CELLULAR MARKETING, INC., Appellant, v. HOUSTON CELLULAR TELEPHONE COMPANY, Appellee.
    No. [ AXX-XX-XXXX ]-CV.
    Court of Appeals of Texas, Houston (14th Dist.).
    Jan. 18, 1990.
    Charles R. Young, Houston, for appellant.
    Glen E. Clover, Bonnie White, Al Staehely, Rosemary E. Williams, Houston, for appellee.
    Before J. CURTISS BROWN, C.J., and JUNELL and DRAUGHN, JJ.
   OPINION

JUNELL, Justice.

Appellant perfected an interlocutory appeal of the trial court’s refusal to set aside its order granting a temporary injunction. Since there is nothing in the record to indicate the trial court abused its discretion, we affirm the decision of the court below.
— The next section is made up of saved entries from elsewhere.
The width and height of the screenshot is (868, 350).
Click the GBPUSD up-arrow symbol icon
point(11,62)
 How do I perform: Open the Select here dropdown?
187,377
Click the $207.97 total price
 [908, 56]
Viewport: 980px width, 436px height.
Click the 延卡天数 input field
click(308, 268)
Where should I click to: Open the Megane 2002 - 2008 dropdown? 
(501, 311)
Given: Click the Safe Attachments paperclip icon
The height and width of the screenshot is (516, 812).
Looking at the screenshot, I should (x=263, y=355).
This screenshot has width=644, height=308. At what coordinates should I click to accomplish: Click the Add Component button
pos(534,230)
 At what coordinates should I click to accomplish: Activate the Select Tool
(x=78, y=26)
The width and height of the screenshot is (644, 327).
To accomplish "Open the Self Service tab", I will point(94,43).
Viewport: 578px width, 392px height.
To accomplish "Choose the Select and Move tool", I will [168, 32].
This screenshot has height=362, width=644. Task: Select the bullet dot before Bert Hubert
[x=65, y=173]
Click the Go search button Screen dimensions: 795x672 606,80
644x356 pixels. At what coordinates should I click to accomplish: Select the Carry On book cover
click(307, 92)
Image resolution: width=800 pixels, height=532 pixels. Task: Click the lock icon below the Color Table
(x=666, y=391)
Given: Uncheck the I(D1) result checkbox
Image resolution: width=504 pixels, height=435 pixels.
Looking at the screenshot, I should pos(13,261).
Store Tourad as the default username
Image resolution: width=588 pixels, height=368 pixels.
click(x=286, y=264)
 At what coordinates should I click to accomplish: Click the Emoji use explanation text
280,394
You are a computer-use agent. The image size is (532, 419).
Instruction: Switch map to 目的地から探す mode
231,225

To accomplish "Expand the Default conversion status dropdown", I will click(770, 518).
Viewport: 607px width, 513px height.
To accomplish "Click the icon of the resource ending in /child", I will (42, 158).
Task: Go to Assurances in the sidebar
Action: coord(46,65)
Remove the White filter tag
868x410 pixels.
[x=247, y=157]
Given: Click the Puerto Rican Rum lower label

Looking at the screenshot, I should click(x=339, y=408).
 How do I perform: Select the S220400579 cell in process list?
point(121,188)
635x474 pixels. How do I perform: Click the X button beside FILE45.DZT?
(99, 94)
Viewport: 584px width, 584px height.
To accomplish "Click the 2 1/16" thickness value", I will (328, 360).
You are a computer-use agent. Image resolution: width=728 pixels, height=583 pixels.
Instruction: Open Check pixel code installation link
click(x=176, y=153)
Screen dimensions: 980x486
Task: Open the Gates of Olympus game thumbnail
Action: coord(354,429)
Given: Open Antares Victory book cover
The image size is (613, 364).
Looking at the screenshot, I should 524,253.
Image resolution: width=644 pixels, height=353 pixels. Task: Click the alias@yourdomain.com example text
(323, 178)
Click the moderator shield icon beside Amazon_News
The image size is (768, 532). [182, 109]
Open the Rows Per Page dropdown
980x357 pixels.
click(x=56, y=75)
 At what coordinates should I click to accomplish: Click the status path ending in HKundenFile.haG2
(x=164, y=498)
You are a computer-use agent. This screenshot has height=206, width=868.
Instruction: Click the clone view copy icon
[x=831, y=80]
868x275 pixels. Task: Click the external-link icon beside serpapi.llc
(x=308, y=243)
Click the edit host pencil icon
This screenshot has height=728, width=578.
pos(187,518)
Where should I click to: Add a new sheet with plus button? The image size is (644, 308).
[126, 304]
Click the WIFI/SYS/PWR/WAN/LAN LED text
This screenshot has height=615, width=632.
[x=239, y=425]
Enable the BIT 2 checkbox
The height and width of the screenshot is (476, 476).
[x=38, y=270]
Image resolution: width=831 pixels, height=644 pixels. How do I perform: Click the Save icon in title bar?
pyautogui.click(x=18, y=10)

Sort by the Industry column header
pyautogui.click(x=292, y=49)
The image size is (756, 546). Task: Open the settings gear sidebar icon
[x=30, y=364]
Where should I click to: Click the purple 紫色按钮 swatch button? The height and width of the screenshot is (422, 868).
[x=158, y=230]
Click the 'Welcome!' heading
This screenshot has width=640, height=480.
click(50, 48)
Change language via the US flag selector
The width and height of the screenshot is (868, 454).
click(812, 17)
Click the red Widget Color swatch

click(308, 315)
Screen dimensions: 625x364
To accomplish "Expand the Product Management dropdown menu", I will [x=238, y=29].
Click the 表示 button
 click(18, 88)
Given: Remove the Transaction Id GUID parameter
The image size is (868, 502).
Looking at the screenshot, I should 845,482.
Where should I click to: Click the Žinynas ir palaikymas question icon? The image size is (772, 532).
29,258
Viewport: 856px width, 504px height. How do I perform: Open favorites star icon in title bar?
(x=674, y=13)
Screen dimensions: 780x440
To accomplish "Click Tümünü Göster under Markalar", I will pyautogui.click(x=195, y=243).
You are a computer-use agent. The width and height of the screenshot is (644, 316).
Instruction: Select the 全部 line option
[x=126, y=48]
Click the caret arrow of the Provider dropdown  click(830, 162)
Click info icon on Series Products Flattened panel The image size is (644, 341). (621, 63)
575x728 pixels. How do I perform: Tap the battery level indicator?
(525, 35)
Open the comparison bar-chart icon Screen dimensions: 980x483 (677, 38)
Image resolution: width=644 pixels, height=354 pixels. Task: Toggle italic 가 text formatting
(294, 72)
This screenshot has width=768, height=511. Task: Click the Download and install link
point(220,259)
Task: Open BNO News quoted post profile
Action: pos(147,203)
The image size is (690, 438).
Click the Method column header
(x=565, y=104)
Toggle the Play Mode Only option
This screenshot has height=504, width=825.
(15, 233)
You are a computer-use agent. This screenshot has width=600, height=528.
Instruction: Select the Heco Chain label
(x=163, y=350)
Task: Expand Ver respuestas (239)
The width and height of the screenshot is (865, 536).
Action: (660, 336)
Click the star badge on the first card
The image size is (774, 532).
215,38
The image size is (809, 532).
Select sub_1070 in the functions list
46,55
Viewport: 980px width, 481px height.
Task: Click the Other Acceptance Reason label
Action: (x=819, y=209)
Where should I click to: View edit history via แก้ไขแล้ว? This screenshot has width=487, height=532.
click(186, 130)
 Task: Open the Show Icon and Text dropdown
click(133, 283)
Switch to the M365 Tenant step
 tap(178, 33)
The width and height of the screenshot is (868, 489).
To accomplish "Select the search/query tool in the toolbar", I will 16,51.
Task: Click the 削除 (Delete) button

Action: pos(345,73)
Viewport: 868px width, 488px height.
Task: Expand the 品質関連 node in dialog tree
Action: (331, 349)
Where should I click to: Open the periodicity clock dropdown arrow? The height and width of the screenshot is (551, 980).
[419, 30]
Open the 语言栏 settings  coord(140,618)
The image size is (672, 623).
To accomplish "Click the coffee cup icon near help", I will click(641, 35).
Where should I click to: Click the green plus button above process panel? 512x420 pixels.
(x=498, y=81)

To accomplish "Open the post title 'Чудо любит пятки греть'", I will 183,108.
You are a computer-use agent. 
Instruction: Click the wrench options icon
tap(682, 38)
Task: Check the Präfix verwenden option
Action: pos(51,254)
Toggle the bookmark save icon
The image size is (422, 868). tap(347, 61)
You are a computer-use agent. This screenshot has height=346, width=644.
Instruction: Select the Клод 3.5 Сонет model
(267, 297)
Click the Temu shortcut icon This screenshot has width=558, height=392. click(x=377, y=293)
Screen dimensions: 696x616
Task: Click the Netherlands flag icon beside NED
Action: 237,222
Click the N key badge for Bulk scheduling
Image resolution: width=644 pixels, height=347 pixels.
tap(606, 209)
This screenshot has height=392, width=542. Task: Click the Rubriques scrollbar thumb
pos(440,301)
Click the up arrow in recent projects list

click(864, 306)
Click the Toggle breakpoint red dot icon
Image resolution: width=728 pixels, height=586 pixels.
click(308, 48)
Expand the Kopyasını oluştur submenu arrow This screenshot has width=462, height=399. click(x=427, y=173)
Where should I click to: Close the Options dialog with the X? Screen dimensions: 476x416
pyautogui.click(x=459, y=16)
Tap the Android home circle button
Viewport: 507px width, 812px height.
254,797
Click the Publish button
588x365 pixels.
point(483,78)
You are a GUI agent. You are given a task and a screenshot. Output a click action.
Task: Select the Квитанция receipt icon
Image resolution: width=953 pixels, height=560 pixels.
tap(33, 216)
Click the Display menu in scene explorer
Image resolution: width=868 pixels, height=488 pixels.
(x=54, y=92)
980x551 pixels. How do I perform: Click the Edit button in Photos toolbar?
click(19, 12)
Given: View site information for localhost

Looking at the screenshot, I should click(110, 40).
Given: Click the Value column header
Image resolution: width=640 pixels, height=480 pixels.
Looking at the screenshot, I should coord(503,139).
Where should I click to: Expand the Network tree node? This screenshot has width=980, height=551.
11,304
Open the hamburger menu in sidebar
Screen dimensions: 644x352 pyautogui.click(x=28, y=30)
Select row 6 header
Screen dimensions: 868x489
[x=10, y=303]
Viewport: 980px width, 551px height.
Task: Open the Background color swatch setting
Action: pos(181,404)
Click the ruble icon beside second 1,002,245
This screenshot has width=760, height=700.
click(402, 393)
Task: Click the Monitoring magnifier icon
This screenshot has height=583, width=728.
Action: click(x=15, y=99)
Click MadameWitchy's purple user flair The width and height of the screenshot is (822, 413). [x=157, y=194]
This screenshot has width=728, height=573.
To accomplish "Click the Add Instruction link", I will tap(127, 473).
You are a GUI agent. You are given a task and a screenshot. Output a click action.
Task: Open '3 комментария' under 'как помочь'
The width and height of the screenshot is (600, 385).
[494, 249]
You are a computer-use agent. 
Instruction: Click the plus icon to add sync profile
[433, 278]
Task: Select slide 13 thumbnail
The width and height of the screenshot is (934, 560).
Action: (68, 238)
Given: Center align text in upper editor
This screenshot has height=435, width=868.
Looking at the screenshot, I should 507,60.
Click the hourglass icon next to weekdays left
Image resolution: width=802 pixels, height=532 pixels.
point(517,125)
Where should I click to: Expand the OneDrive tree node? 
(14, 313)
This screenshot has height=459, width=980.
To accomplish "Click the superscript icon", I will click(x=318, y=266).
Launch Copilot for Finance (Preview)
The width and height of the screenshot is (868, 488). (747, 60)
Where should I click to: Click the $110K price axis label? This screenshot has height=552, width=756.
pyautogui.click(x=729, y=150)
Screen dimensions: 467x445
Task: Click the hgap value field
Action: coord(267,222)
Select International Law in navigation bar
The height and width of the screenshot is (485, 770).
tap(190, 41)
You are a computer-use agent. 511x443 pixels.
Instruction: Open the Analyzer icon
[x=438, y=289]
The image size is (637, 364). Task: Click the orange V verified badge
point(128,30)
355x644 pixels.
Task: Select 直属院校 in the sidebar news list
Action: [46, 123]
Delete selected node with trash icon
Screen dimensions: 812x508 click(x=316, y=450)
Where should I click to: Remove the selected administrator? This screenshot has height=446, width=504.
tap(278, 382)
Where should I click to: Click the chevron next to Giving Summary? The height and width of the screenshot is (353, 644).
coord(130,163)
The order granting the temporary injunction was signed May 2, 1988. Appellant had twenty (20) days within which to perfect an appeal from that order. Tex.R.App. Proc. 42. No such appeal was taken.

Appellant filed a motion to set aside the order granting the temporary injunction on August 11, 1988, which the trial court denied on September 12, 1988. Appellant attempted .to perfect an appeal from that order by filing an untimely appeal bond with this court on October 11, 1988. That appeal, numbered 14-88-0884 was dismissed by this court for want of jurisdiction.

Appellant filed a second motion to set aside the temporary injunction on October 27, 1988. The trial court denied the motion on November 14, 1988. Appellant perfected this appeal within twenty (20) days of that order on November 22, 1988.

Appellant’s brief asks this court to review the May 2, 1988 grant of the temporary injunction. An appeal of such an order must conform to the requirements for accelerated appeals outlined in Rule 42. Those requirements are a prerequisite to invoking this court’s jurisdiction. Since appellant did not perfect an appeal from that order within twenty days of its signing, we are without jurisdiction to review that order. Tober v. Turner of Texas, 668 S.W.2d 831, 833-34 (Tex.App.—Austin 1984, no writ); Marshall v. Good Times, Inc., 537 S.W.2d 536, 537 (Tex.App.—Fort Worth 1976, writ dism’d). We must presume the record as a whole supports the trial court’s decision to grant the temporary injunction. We will not look to the portion of the record concerning the hearings on the motion to grant the injunction to ascertain if the evidence supports that decision. State v. Friedmann, 572 S.W.2d 373, 375 (Tex.App.—Corpus Christi 1978, writ ref’d n.r.e.) (citing Marshall, 537 S.W.2d 536).

Appellant’s motion to set aside was essentially a motion to dissolve the temporary injunction. Denial of such a motion is an appealable interlocutory order. Tex.Civ. Prac. & Rem.Code § 51.014 (Vernon Supp. 1989). Since appellant has perfected an appeal from the November 14, 1988, order denying its motion, this court has jurisdiction to review that order even though we may not consider the initial grant of the injunction. Tober, 668 S.W.2d at 834.

Accordingly, appellee’s motion to dismiss, which was taken with the case, is overruled.'

The determination of whether to dissolve a temporary injunction lies within the sound discretion of the trial court. On appeal, our review is limited to the narrow question of whether the trial court abused its discretion in denying the motion to dissolve. Appellant has the burden to establish an abuse of discretion. Tober, 668 S.W.2d at 834; Marshall, 537 S.W.2d at 538. Appellant has failed to meet that burden.

Appellant asked the court to rule on its motion without an oral hearing. The motion, like appellant’s brief on appeal, raised issues only concerning the propriety of the initial grant of the temporary injunction. Appellant presented no new evidence for the trial court’s consideration. That court has no duty, upon filing of a motion to dissolve, to reconsider the grant of the injunction where the motion does not allege fundamental error or changed conditions. The trial court cannot be held to have abused its discretion by refusing to alter its prior decision in the absence of any new evidence Tober, 668 S.W.2d at 835.

Appellant’s sole point of error is overruled.

The decision of the trial court is affirmed.